Haines, of no fixed address, was charged after a truckload of beer from Moosehead brewery in Saint John disappeared last summer.
He was supposed to deliver the beer destined for the Mexican market to Etobicoke, Ontario, last August, but neither he nor the truck ever made it.
Instead, the tractor-trailer was found with fewer than 300 cans of beer and the engine running in a parking lot in Grand Falls, along the border with Maine.
Haines was arrested in Ontario.
He told the Royal Canadian Mounted Police he delivered the beer to a trucking yard in Fredericton on Aug. 13 but never returned to pick up the shipment as he was supposed to on Aug. 15.
Instead, Haines said he abandoned the tractor portion of the vehicle, with the keys in it, next to a highway in Fredericton and hitchhiked to Ontario.
Haines said he wanted to get away for a while after he had a fight with his girlfriend. He said he was expecting to lose his job after cashing a canceled paycheck a day earlier.
Police testified during the trial that Haines’ story didn’t make sense as he didn’t contact anyone, despite a blizzard of media stories about his disappearance and the missing beer.
In his closing arguments, Crown prosecutor Cameron Gunn said he found Haines’ story hard to believe.
In order to be true, Gunn said, someone would have had to take the abandoned trailer from the side of the highway, match it up with the trailer of beer in the yard, and drive it to Grand Falls without raising suspicion.
“Highly improbable is a generous description,” Gunn said.
Cari Watson, Haines’ ex-girlfriend, testified that she received birthday cards from Haines while he was in jail awaiting trial.
She said Haines told her to look on the back of one of the cards for something funny.
Watson said it read: “Copyright. Made in Canadian jail by the beer bandit.”
The Crown’s case was based mainly on circumstantial evidence, as there was no direct proof Haines had any contact with the beer after driving the shipment to Fredericton.
But the Crown argued the circumstantial evidence weaved a credible story.
“The strands are wrapped around each other until it’s strong, and points without a shadow of a doubt to Haines’ guilt,” Gunn said to the jury.
Defense lawyer Ron Morris said Watson’s testimony likely swayed the jury.
“I think Cari Watson cost us this case,” Morris said outside the court, after the jury’s decision. “I think she turned on Mr. Haines for whatever reason.

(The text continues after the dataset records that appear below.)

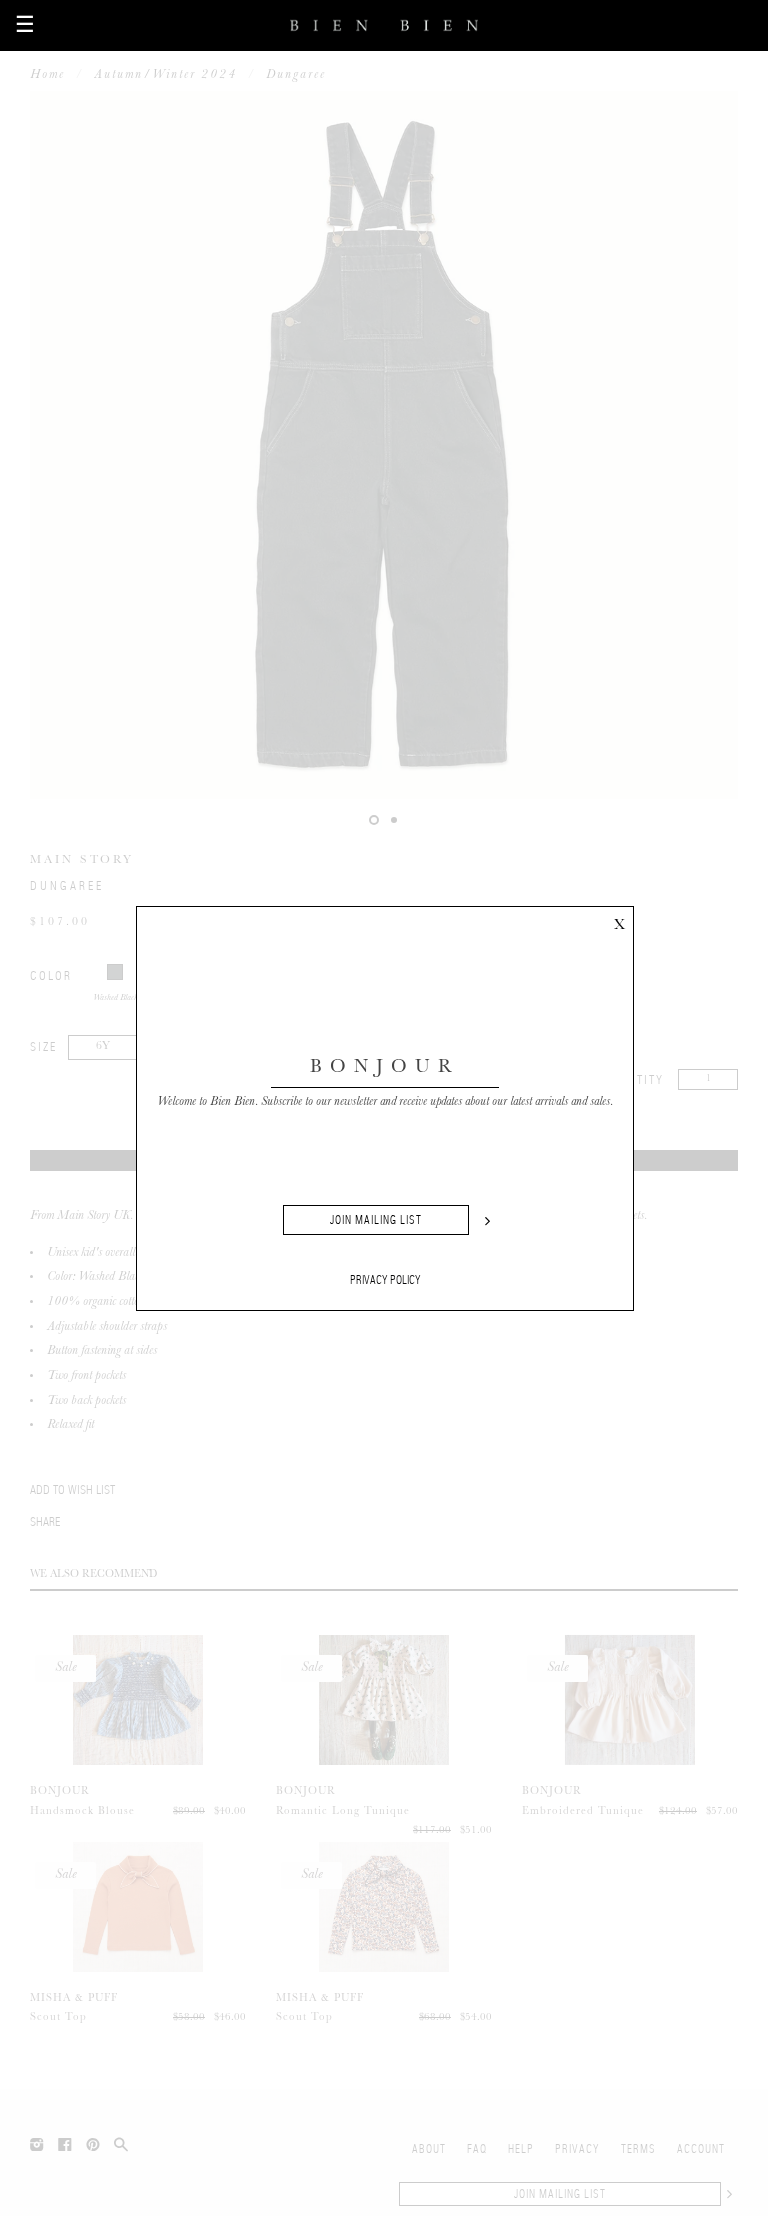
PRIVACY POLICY (385, 1280)
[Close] (619, 921)
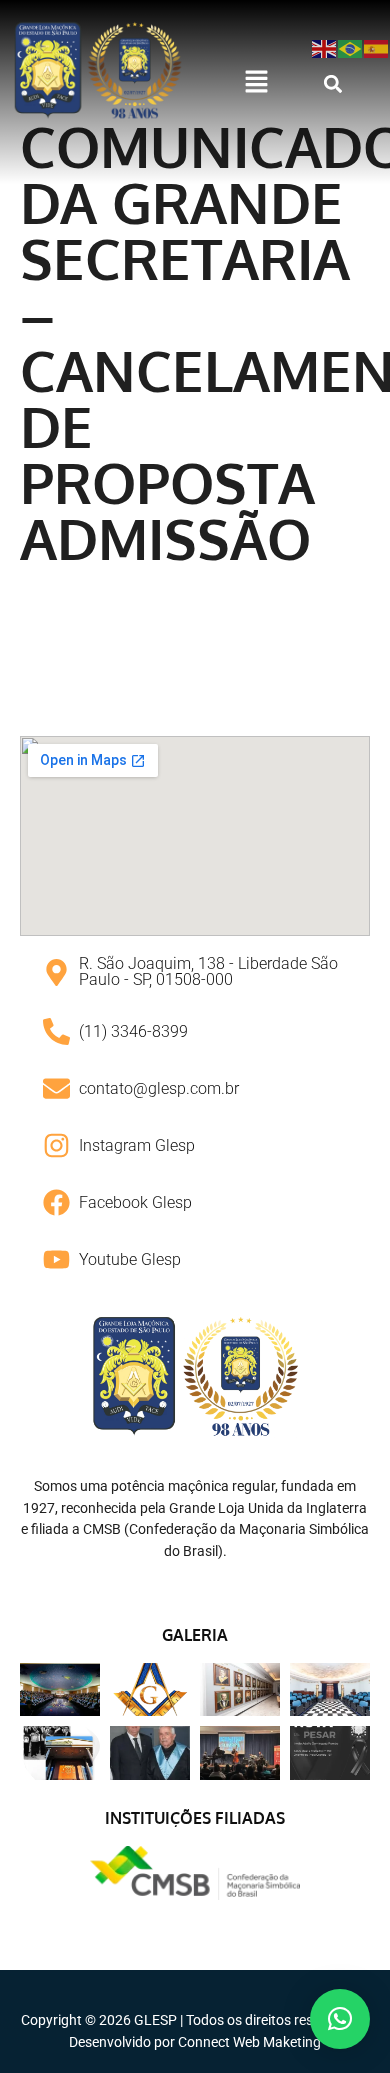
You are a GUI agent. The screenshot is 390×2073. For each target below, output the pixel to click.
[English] (325, 47)
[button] (256, 83)
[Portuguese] (351, 47)
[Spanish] (377, 47)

I think that hurt.”
Watson testified that Haines called her from Ontario, wanting to put money into her bank account, and later said he would be getting a lot of money once he was freed from jail.
She said Haines wouldn’t tell her the whole story about the beer because he was concerned her telephone had been tapped by the police.

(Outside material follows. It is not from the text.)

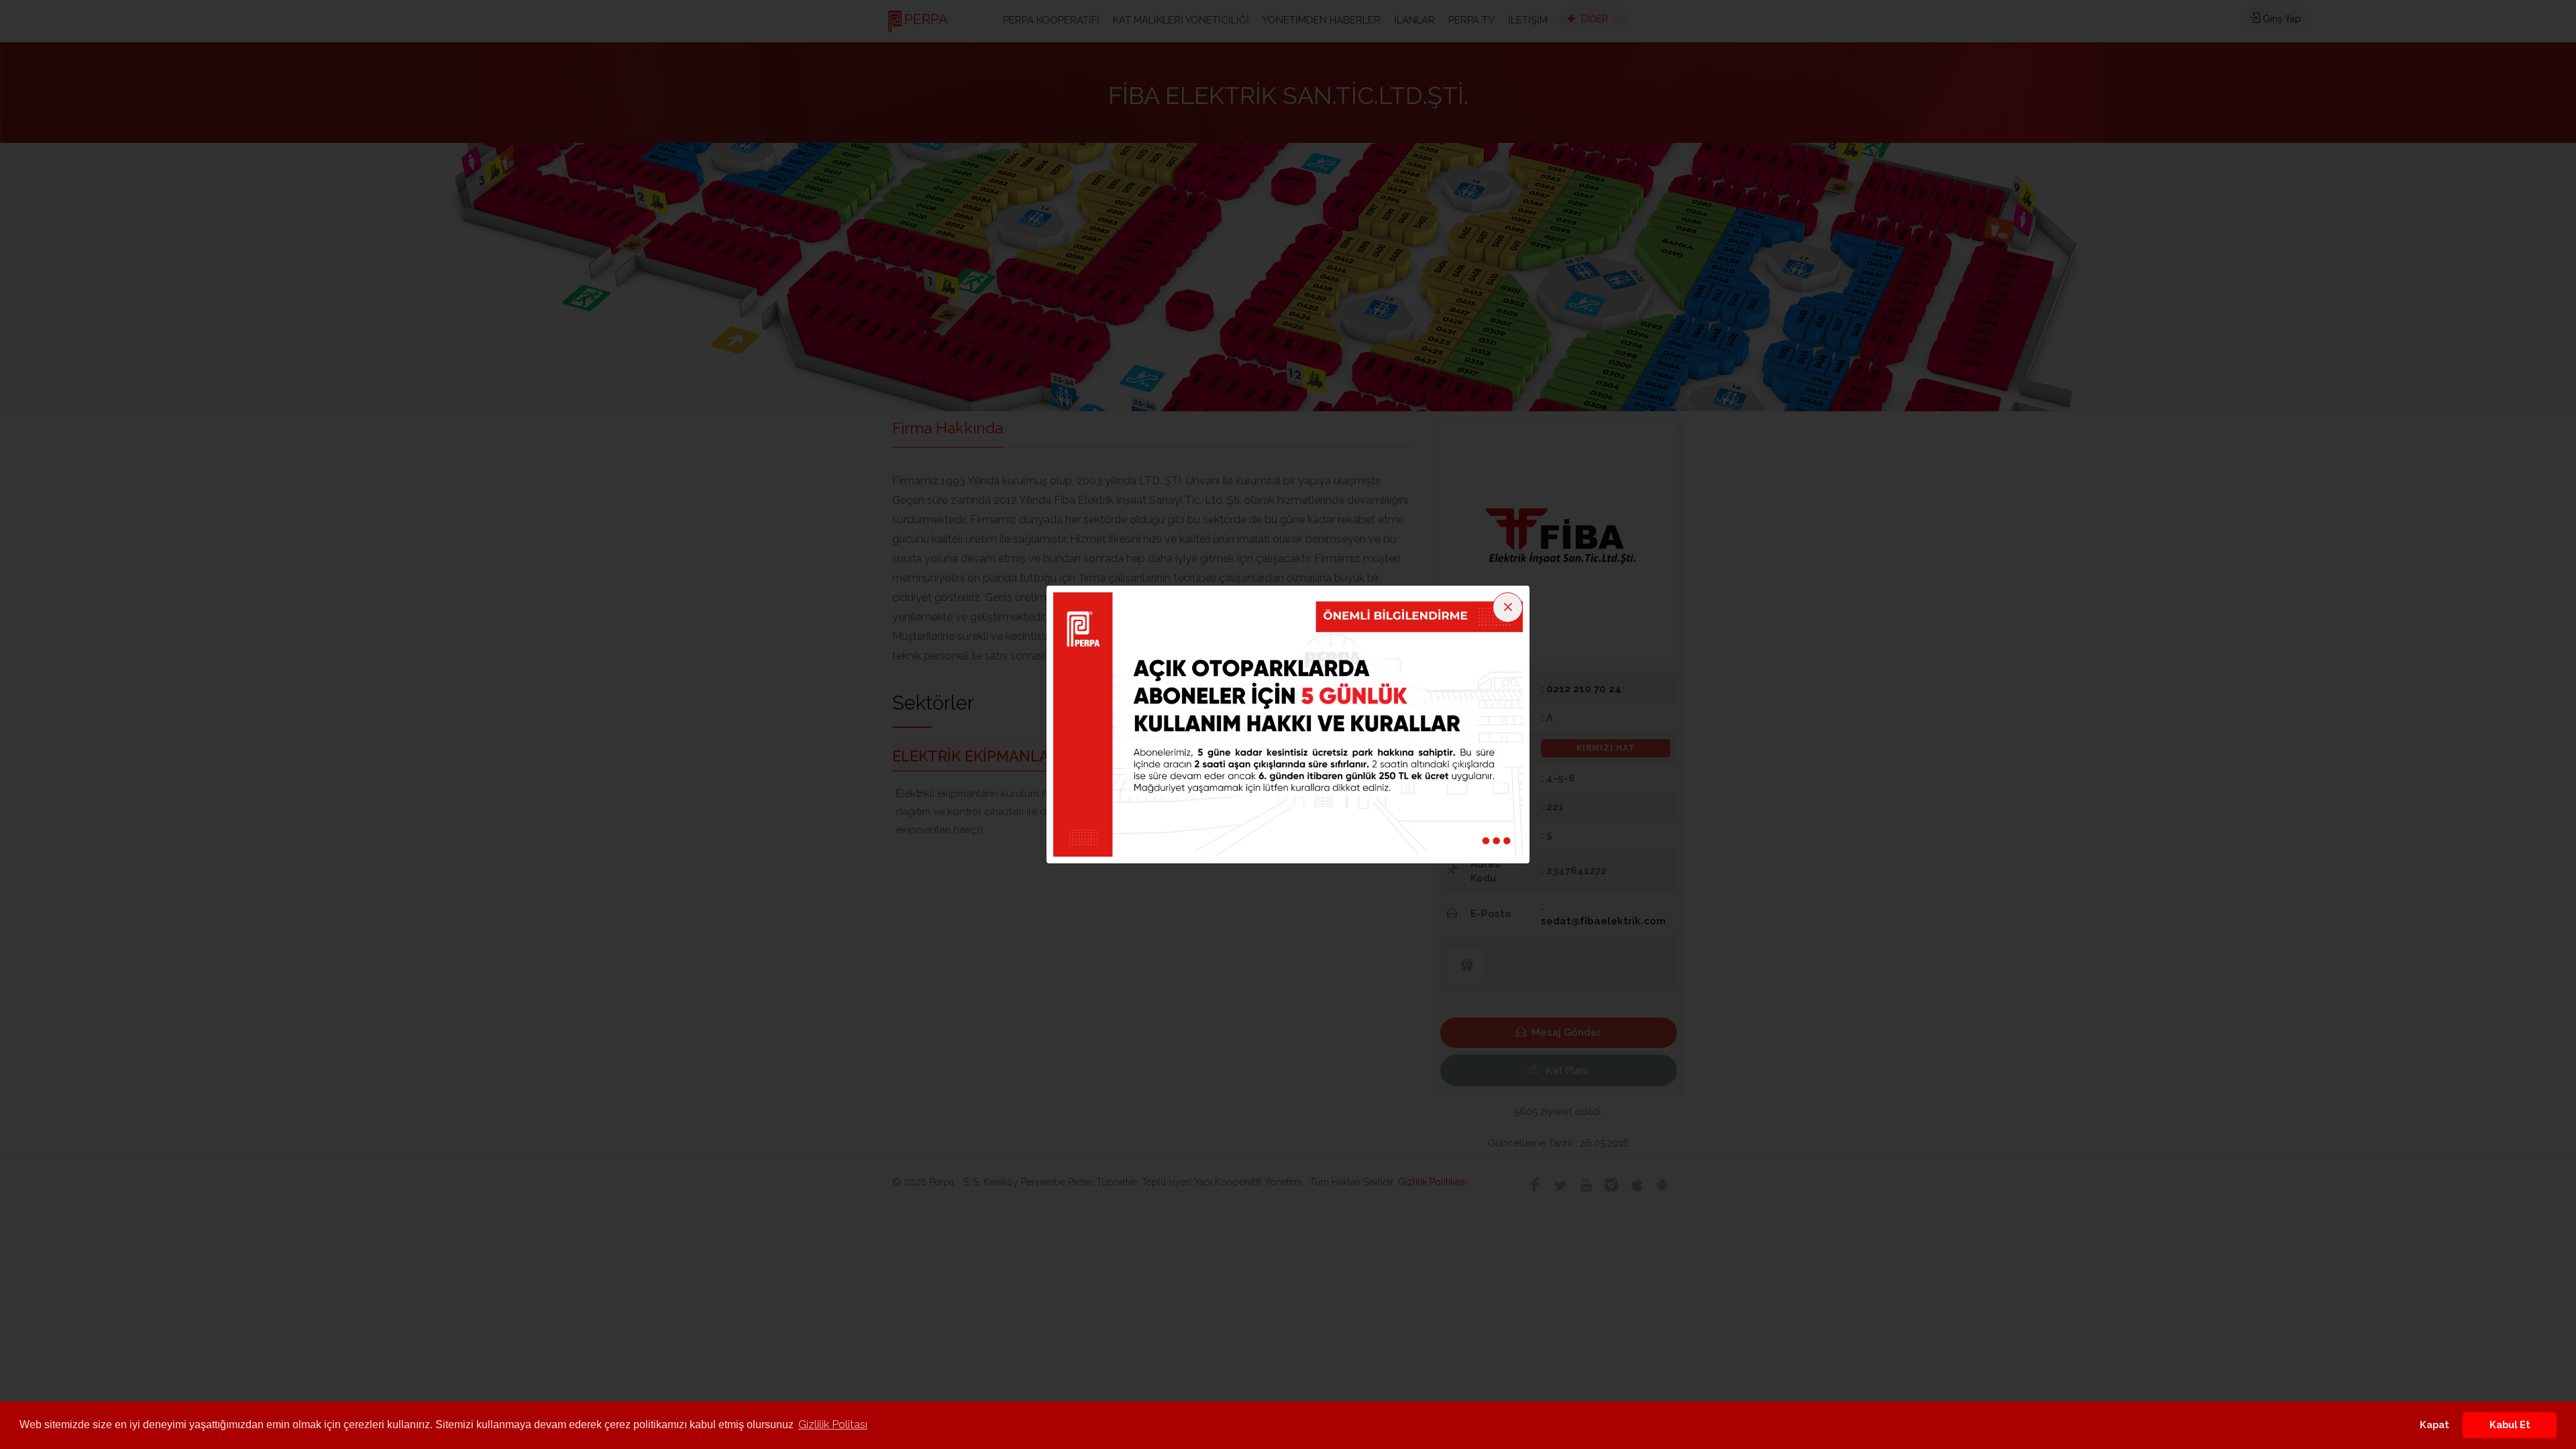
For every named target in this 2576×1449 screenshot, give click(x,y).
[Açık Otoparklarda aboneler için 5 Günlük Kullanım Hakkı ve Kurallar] (1288, 724)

Only about 14,000 of the distinctive Spanish-labeled stolen cans have been recovered, many of them along rural roads outside Fredericton.

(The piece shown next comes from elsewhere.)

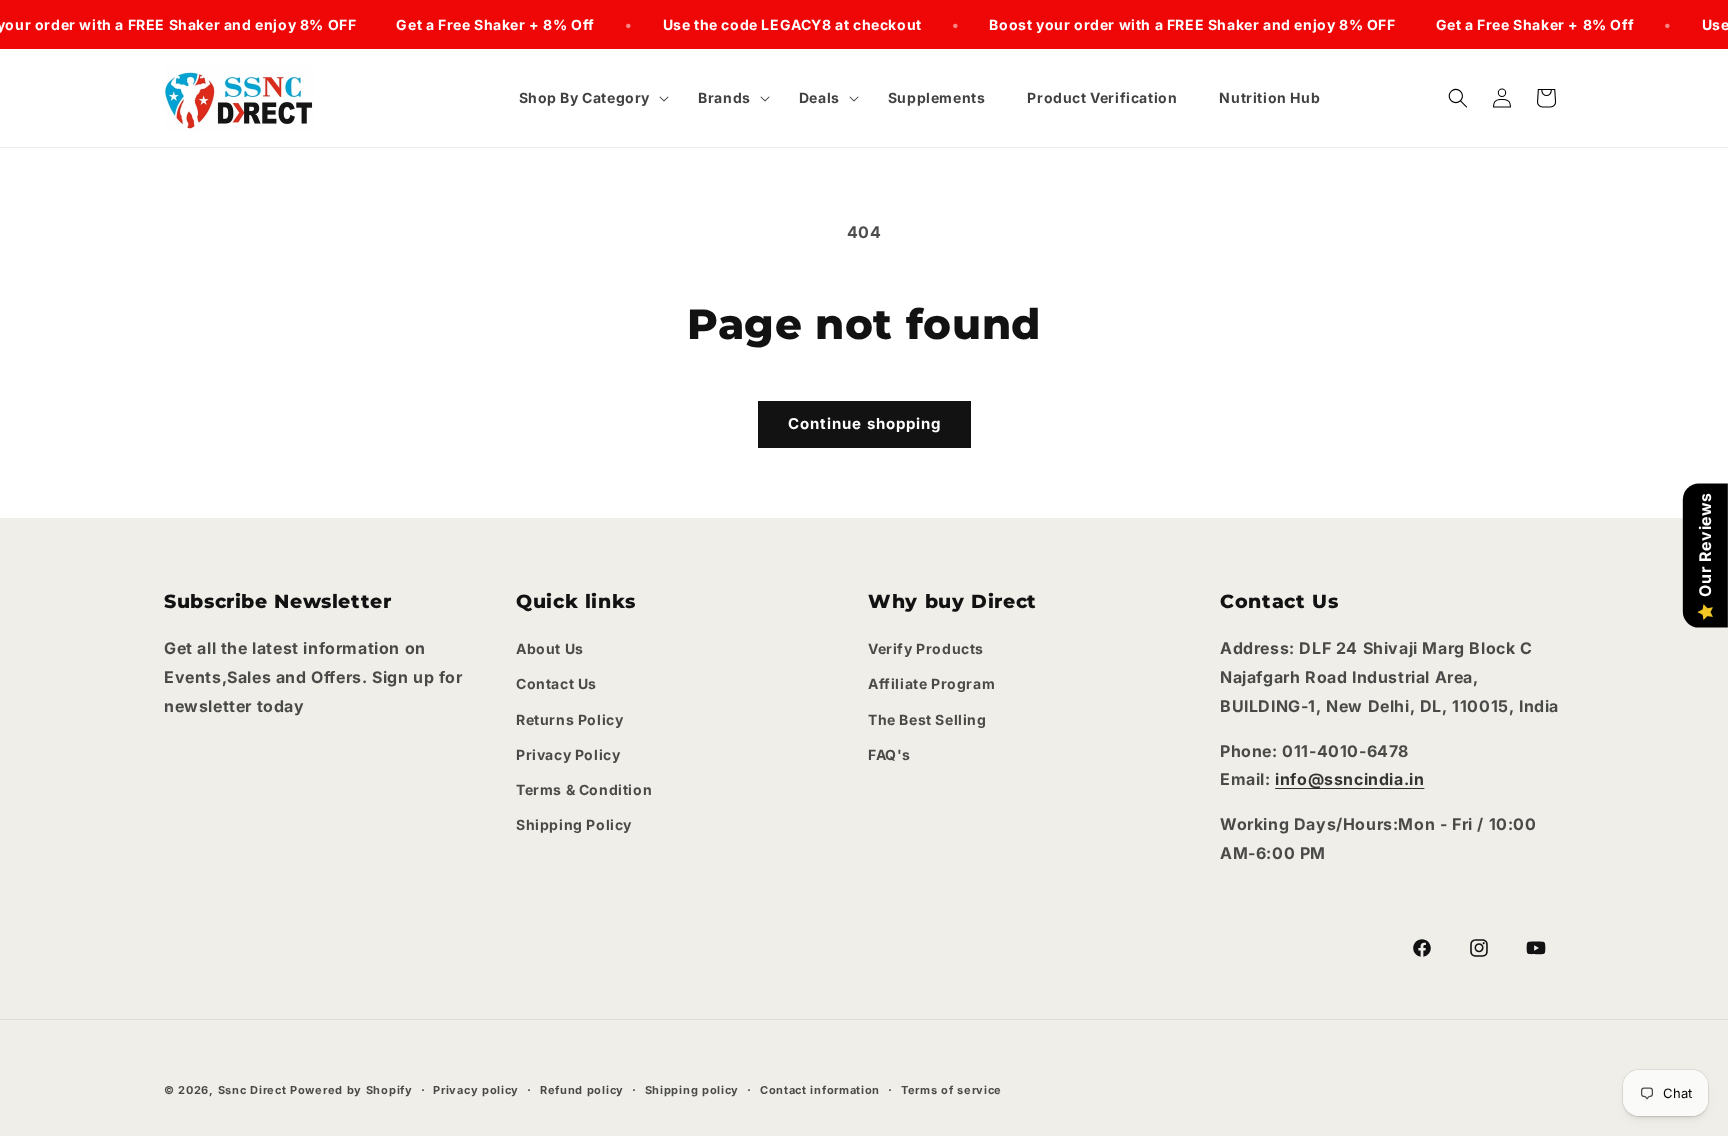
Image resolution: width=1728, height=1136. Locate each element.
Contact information (820, 1090)
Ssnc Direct (252, 1090)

At one point the Moosehead company, based in Saint John, capitalized on the worldwide publicity generated from the case by selling a “Beer Heist Tour ’04” T-shirt at its outlets.
There have been no other arrests in the heist, but Crown prosecutors believe Haines didn’t act alone in the robbery.
RCMP Sgt. Gary Cameron told reporters Tuesday that police plan to charge anyone found in possession of the beer.
Morris isn’t convinced.
“I think they got one guy and the only way they’ll find any more beer is if they go to a beach party somewhere,” he said. “I really feel that it will be the end of the investigation.”
Haines will remain in custody until sentencing March 7.